Afrique du Sud: la défense du thé rouge rooibos, une affaire d’Etat
Les autorités sud-africaines ont juré de défendre le rooibos, un thé rouge unique au pays, qui, selon elles, est menacé par la volonté d’une entreprise française de déposer son nom, une démarche qui compliquerait l’exportation vers la France de cette spécialité très locale.
L’affaire a éclaté quand Compagnie de Trucy, une société d’investissement basée à Paris, a demandé à l’Institut national de la propriété intellectuelle (INPI) français de déposer douze marques contenant le mot « rooibos » ou « rooibos tea » (en anglais), comme « The Rooibos Company », « Compagnie européenne du rooibos », « La maison du rooibos », etc.

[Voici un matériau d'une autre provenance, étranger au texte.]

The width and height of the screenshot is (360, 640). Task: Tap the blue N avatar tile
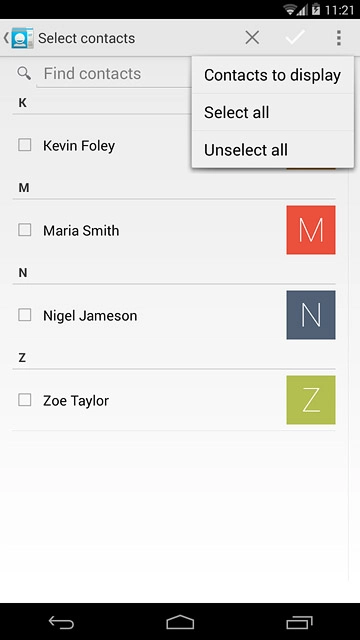click(311, 315)
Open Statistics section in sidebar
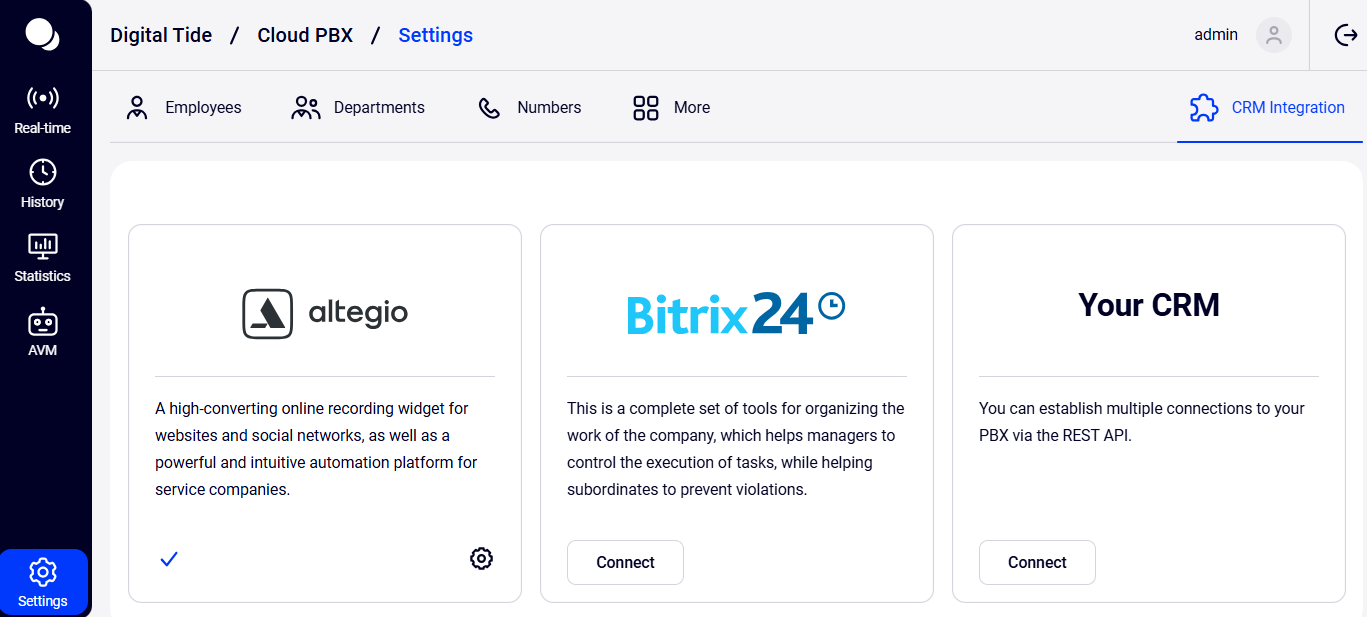The width and height of the screenshot is (1367, 617). click(43, 258)
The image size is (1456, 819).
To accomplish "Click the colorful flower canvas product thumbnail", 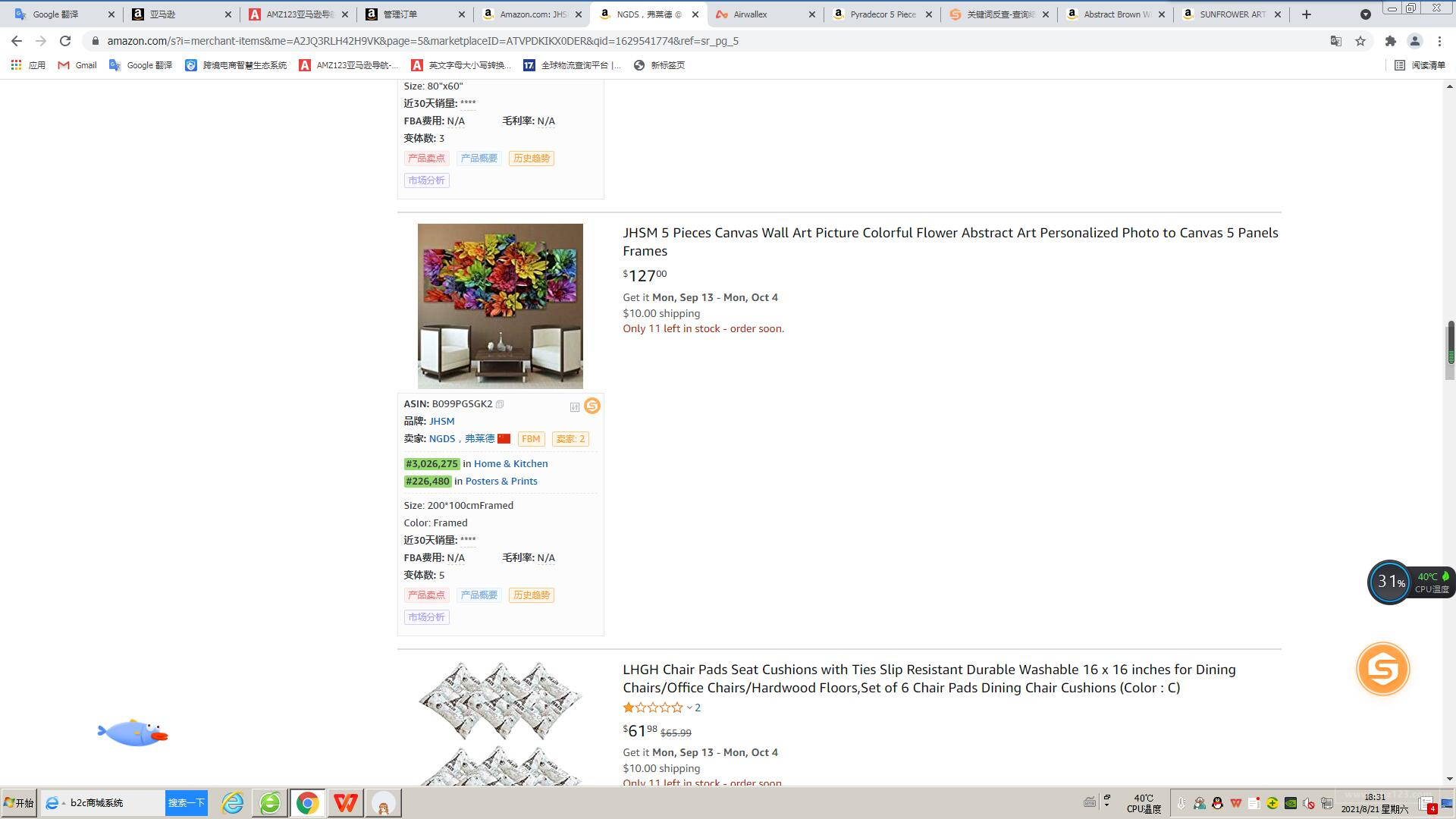I will click(x=500, y=306).
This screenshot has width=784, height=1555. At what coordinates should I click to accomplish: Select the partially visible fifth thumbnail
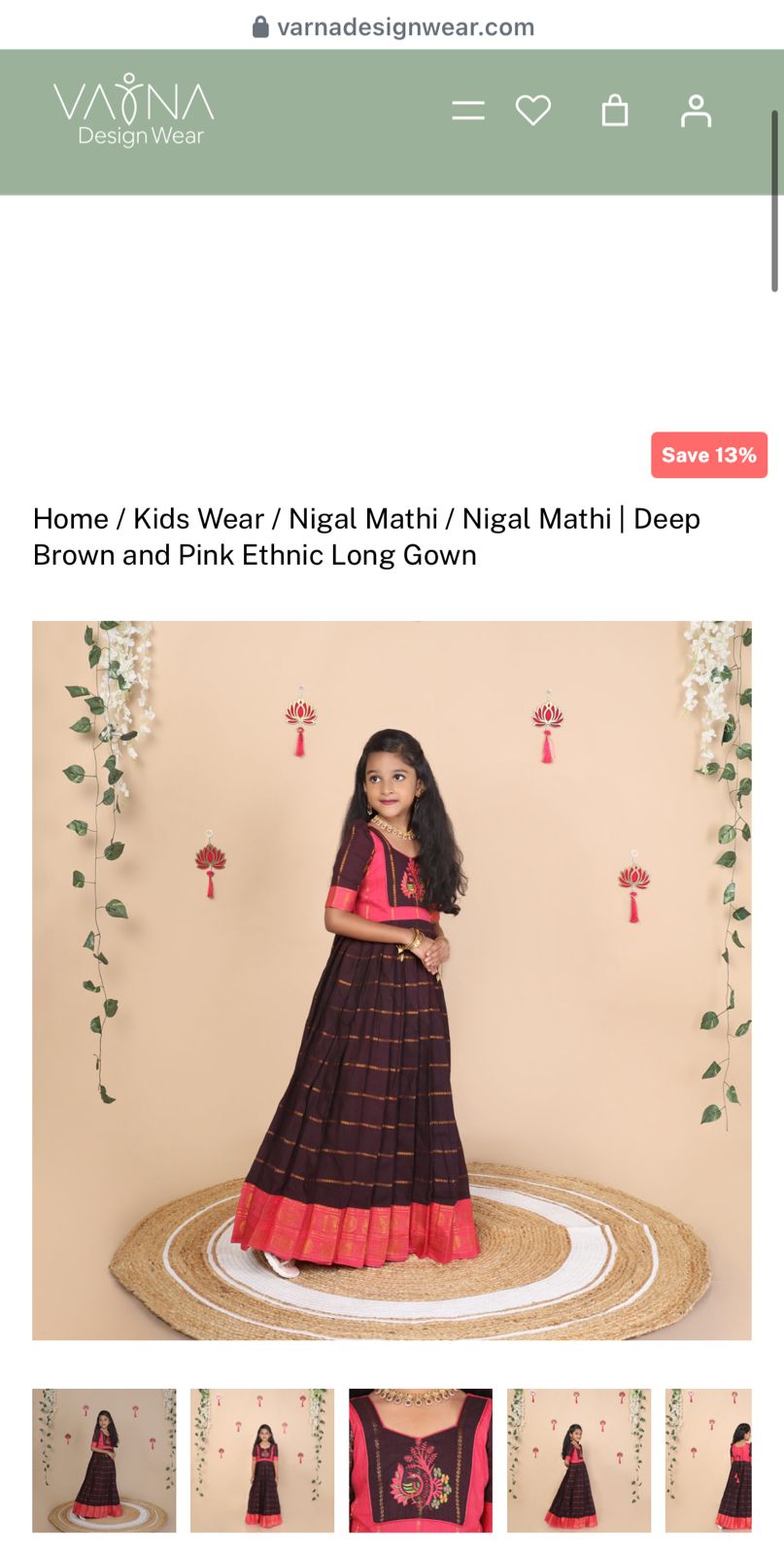pos(708,1460)
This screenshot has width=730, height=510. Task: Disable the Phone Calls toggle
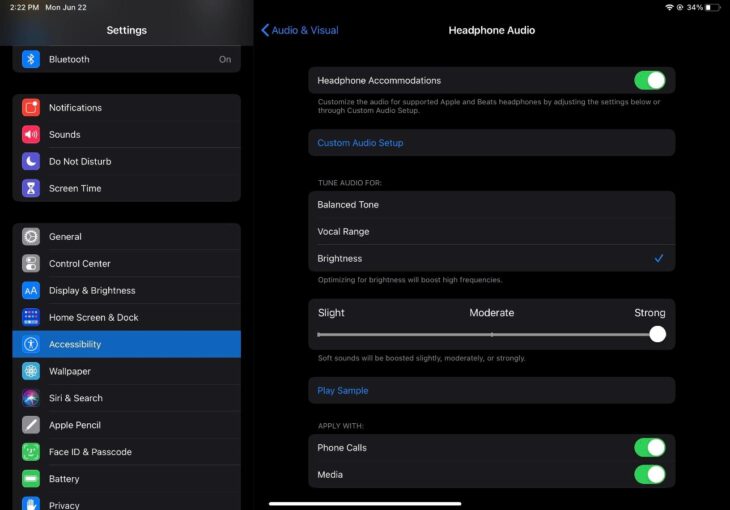649,448
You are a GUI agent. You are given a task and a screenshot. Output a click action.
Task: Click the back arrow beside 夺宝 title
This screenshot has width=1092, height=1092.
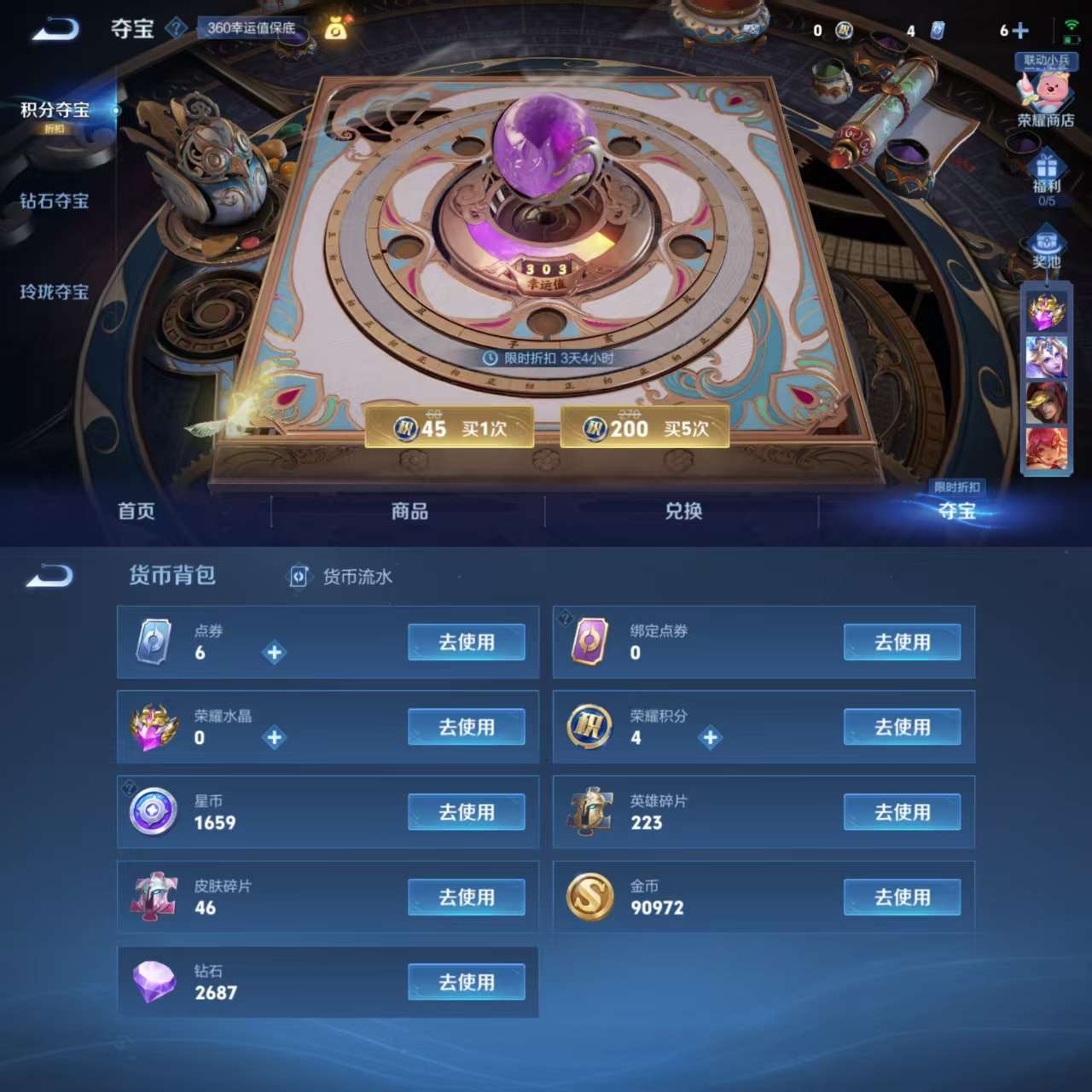(x=55, y=30)
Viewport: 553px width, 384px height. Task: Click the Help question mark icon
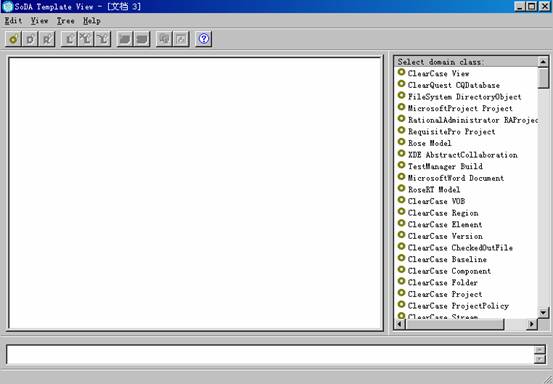coord(203,39)
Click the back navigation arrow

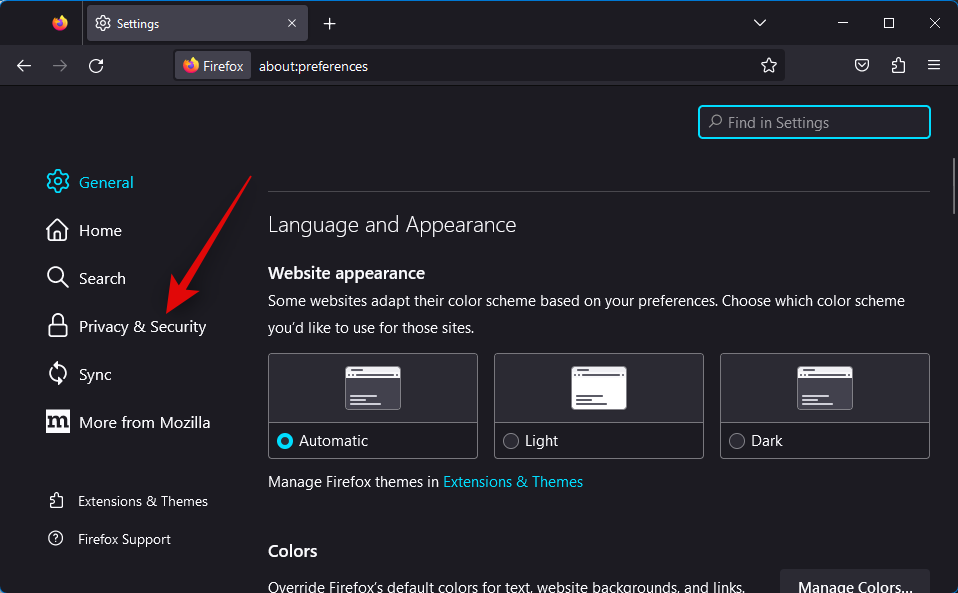24,66

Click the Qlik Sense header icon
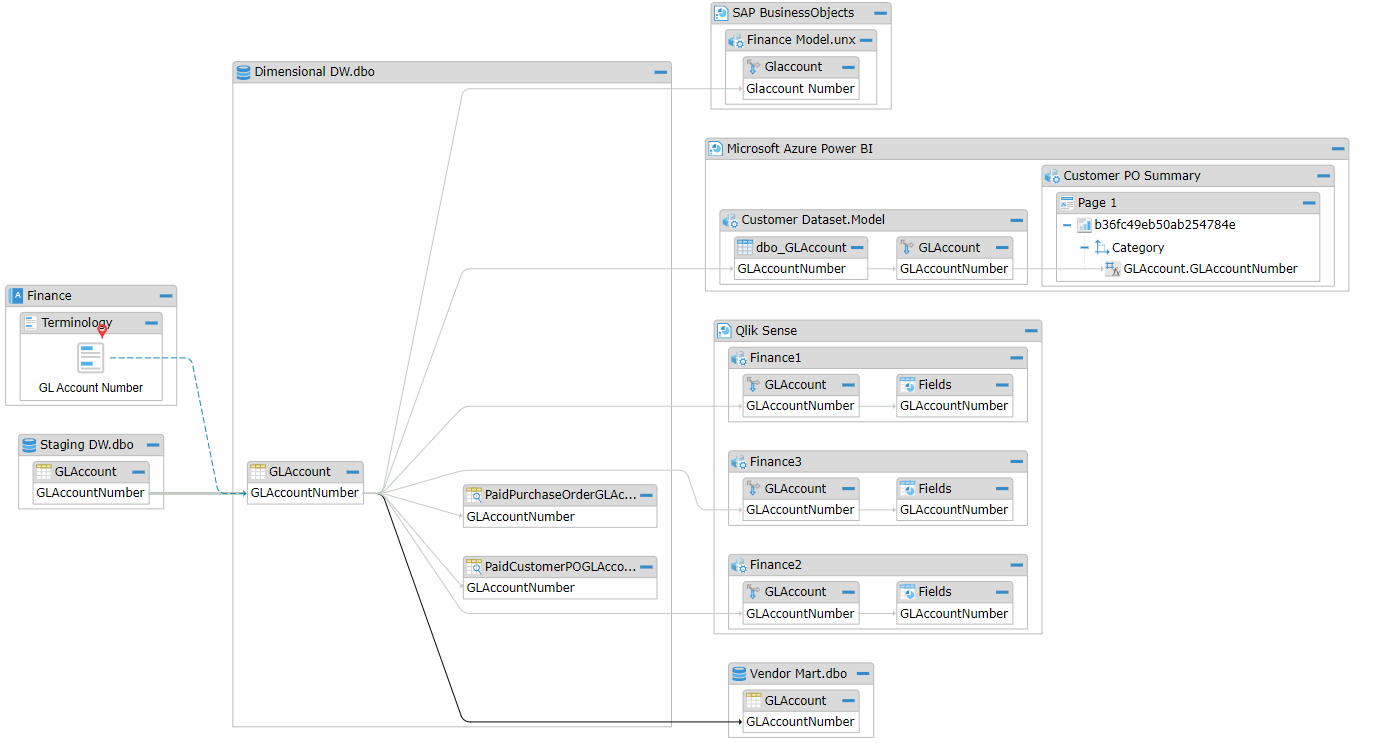[x=724, y=331]
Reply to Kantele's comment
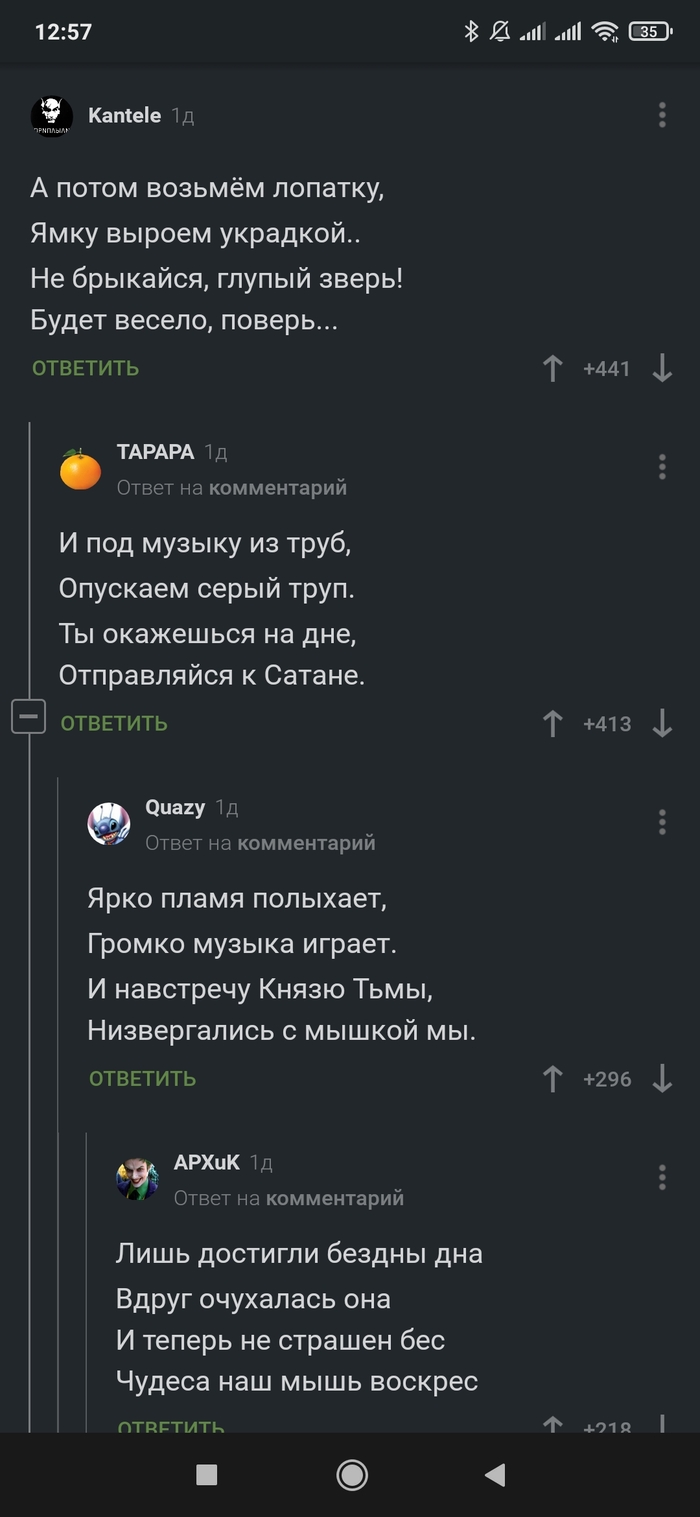 [x=85, y=369]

De quoi inquiéter sérieusement les producteurs: « Personne d’autre ne pourra appeler le rooibos par son nom en France » à moins de payer des royalties à la firme française, se désole Snoekie Snyman, coordinatrice du Conseil du rooibos sud-africain.
« Qu’une compagnie veuille l’utiliser (le rooibos) comme une marque déposée à l’étranger et toucher des royalties est franchement inacceptable », s’est emporté le ministre du Commerce Rob Davies.
« C’est une cause que nous allons défendre » coûte que coûte, a-t-il ajouté devant un récent congrès sur la propriété intellectuelle.
Couramment appelé « thé rouge », le rooibos est une plante qui ne contient pas de théine. Il donne en infusion une boisson agréable, légèrement sucrée, renommée pour ses bienfaits pour la santé.
Il ne pousse que dans le Cederberg, dans l’arrière-pays du Cap. Le chiffre d’affaires de la filière n’est pas énorme, de l’ordre de 500 millions de rands par an (42 millions d’euros), dont 45% partent à l’exportation. Mais le pays y est très attaché, comme au biltong (viande séchée) ou à l’agneau du Karoo (le vaste plateau aride du sud-ouest du pays).
Compagnie de Trucy n’a pas spécifiquement voulu déposer le mot « rooibos » lui-même. Mais c’est tout comme pour Claire Neirac, juriste au Centre de coopération internationale en recherche agronomique pour le développement (Cirad).
« Si on emploie le mot rooibos, ça fait concurrence aux marques +Le comptoir du rooibos+, +Le palais du rooibos+, etc. (. . . ) Tout ce qui contiendrait le mot rooibos serait contrefaisant parce que trop proche de ces marques », explique-t-elle.
La compagnie américaine Burke International avait déjà tenté d’enregistrer le nom aux Etats-Unis en 1994, exigeant des royalties des importateurs, mais elle avait été contrainte à faire marche arrière onze ans plus tard au terme d’une longue bataille judiciaire.
Pour être protégé à l’étranger, un produit doit déjà l’être dans son propre pays. Or, l’Afrique du Sud ne connaît pas les appellations d’origine contrôlées, ce qui complique la donne pour les producteurs de rooibos.
Mais il n’y pas pas de danger, assure Jean-Michel Flu, le directeur des marques à l’INPI: « La position de l’INPI, c’est que nous considérons que le terme +rooibos+ n’est pas distinctif, et que personne ne peut se l’approprier. «
Concrètement, le thé rouge sud-africain est selon lui assez connu pour qu’on ne puisse pas entraver sa commercialisation. L’INPI, qui a enregistré huit des douze marques proposées par Compagnie de Trucy, a quand même retoqué les appellations « Rooibos Tea » et « South African Rooibos ».
« Il y a une trentaine de marques avec le terme +rooibos+, dont certaines sont très anciennes », relève d’ailleurs M. Flu. Y compris le mot « Rooibos » associé à un logo représentant une tasse qui fume, déposé en 2005 par Rooibos Limited, une ancienne coopérative qui écoule environ 70% de la production mondiale.
« Je ne vois pas bien où est le débat », s’interroge Matthias Leridon, le président de Compagnie de Trucy, qui entend créer une marque de luxe commercialisant notamment du rooibos fournis par des petits producteurs.
« Nous avons pleinement conscience que le terme rooibos présente un caractère générique, usuel et nécessaire à la désignation de cette variété de plante », a-t-il écrit dans un courrier au ministre Rob Davies dont l’AFP a obtenu copie.
Selon des professionnels du secteur, des producteurs sud-africains seraient à l’origine de la polémique, afin d’accélérer le processus de reconnaissance d’une appellation d’origine contrôlée (ou protégée) pour le rooibos.